But please follow the following guideline:


To make it short: ALWAYS USE YOUR COMMON SENSE IF POSTING!
If you don't have common sense, don't post.


More specifically:

For new threads:


a) Good, meaningful title:
The title has to say what the problem is about in best way possible.
If that title occured already, it's definitely bad. And contest names aren't good either.
That's in fact a requirement for being able to search old problems.

Examples:
Bad titles:
- "Hard"/"Medium"/"Easy" (if you find it so cool how hard/easy it is, tell it in the post and use a title that tells us the problem)
- "Number Theory" (hey guy, guess why this forum's named that way¿ and is it the only such problem on earth¿)
- "Fibonacci" (there are millions of Fibonacci problems out there, all posted and named the same...)
- "Chinese TST 2003" (does this say anything about the problem¿)
Good titles:
- "On divisors of a³+2b³+4c³-6abc"
- "Number of solutions to x²+y²=6z²"
- "Fibonacci numbers are never squares"


b) Use search function:
Before posting a "new" problem spend at least two, better five, minutes to look if this problem was posted before.
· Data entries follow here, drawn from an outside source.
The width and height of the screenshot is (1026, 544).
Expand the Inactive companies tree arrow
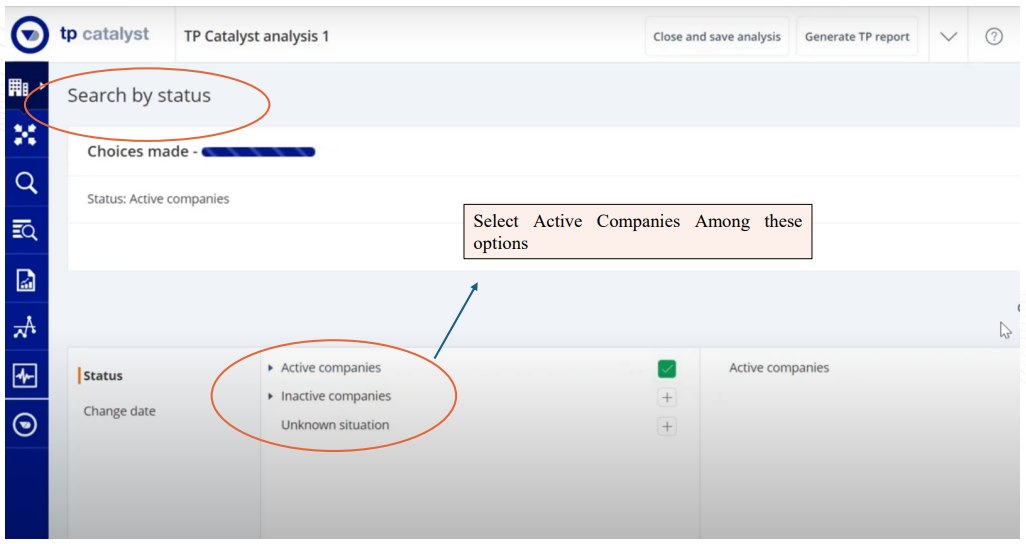[x=271, y=397]
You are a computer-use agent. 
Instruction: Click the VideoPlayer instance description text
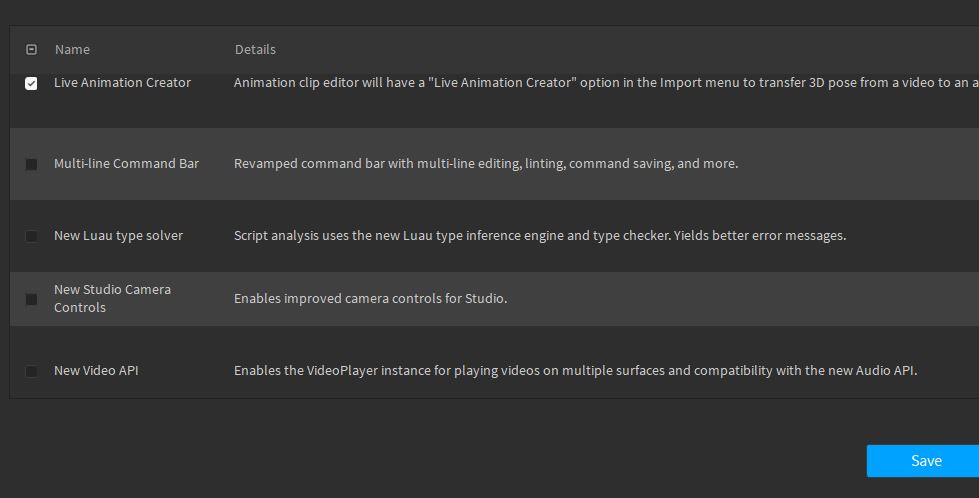576,370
If it was, don't repost it. If you have anything important to say on topic, post it in one of the older threads.
If the thread is locked cause of this, use search function.

Update (by Amir Hossein). The best way to search for two keywords in AoPS is to input
[code]+"first keyword" +"second keyword"[/code]
so that any post containing both strings "first word" and "second form".


c) Good problem statement:
Some recent really bad post was:
[quote]$lim_{n\to 1}^{+\infty}\frac{1}{n}-lnn$[/quote]
It contains no question and no answer.
If you do this, too, you are on the best way to get your thread deleted. Write everything clearly, define where your variables come from (and define the "natural" numbers if used). Additionally read your post at least twice before submitting. After you sent it, read it again and use the Edit-Button if necessary to correct errors.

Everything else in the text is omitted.